College Visit
Murfreesboro, TN
September 27, 2019
Like a tobacco company with a state attorney general, things in our family seem ready to settle. Last week I accepted my latest job. This week Alexander’s first university accepted him.
After he and his mother visited Auburn on Monday, Alexander joined me at Middle Tennessee State today. We made the very pleasant three-hour drive yesterday afternoon, checked into our hotel, and went straight to dinner.
The next morning we would explore classrooms, libraries, and dorms. But accessibility to clubs, bars, and restaurants is integral, perhaps essential, to any worthwhile college experience…particularly when the parents visit.
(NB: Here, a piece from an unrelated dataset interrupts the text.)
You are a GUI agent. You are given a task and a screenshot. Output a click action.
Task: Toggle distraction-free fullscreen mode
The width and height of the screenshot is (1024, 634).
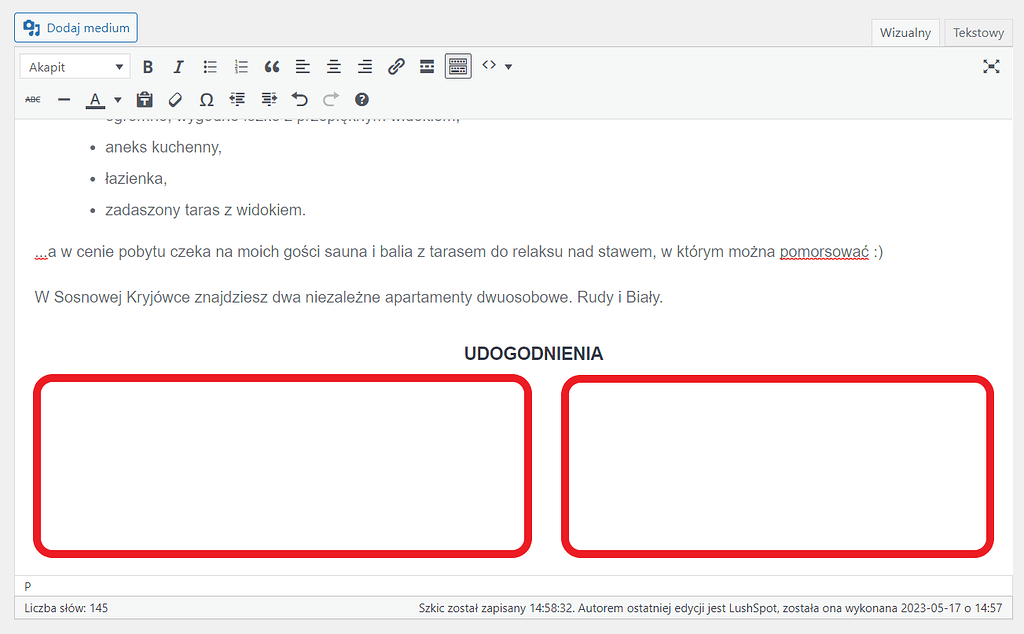(x=991, y=66)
So, our priorities intact, we drove another thirty minutes, and were soon walking down Broadway, in the heart of Nashvegas.
Within minutes we realized that the confluence of crowds, noise, and intoxication of middle age adults was a bit more of the college experience than either one of us needed. So we let whatever happened in Nashvegas stay in Nashvegas, and migrated into other parts of this very appealing city.
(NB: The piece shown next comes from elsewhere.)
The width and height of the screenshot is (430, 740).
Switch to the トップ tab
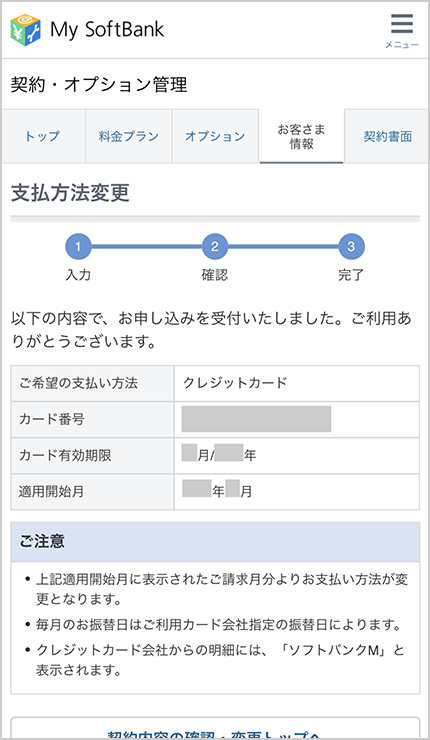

The weather was pleasant, and a delightful breeze wafted off the Cumberland. It carried us a few blocks south, past the impressive Neo-Classical Symphony Hall, the Music City Walk of Fame, and (naturally) the Country Music Hall of Fame.
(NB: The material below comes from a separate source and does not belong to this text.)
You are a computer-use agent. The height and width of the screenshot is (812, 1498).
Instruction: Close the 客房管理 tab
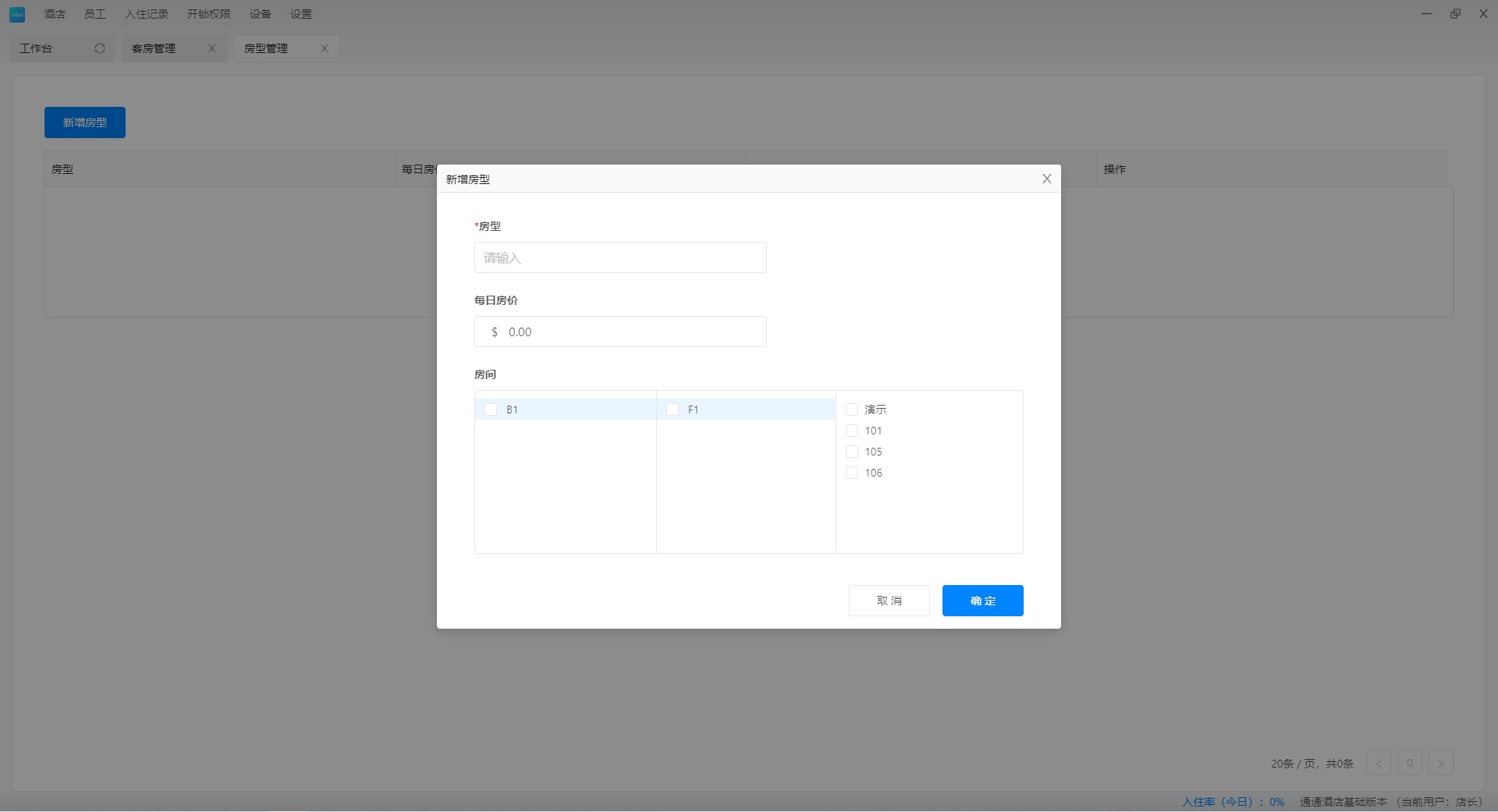point(212,48)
We eventually landed at Barlines tavern where, like spotting a mint julep at Churchill Downs, we somehow stumbled upon live music. By the time we returned to our hotel, I expected a live band in our room. Almost no place in Nashville is without one.
This morning we arrived at MTSU and met the delightful girl who would lead our campus tour. A junior studying pre-Law, she is a native of nearby Smyrna, TN who looked and sounded like Reese Witherspoon.
She could not have been a better ambassador for the area or her school. With sincere enthusiasm and ready answers, she guided us through or past most colleges, both student centers, the library, and essential destinations like the recreation center and the stadium. She also offered great advice.
“Get involved early. Wherever you go to school, whether MTSU or anywhere else, find clubs or activities you are interested in and join them. This school has a lot, and they will help you get plugged in.
“It may be tempting to wait till you ‘settle in’, or to decide you don’t need to participate in anything, but that is a mistake. If you wait, you’ll never do it, and others will have moved on without you. When you are just starting, other new students want to meet you too. Let them do it. You’ll be glad you did. This place will quickly become a second home, as it is for me. I love it here.”
Over 20,000 students attend MTSU, but the population on the grounds feels much smaller. It was active but not crowded, like a southern town square, and with stereotypical hospitality.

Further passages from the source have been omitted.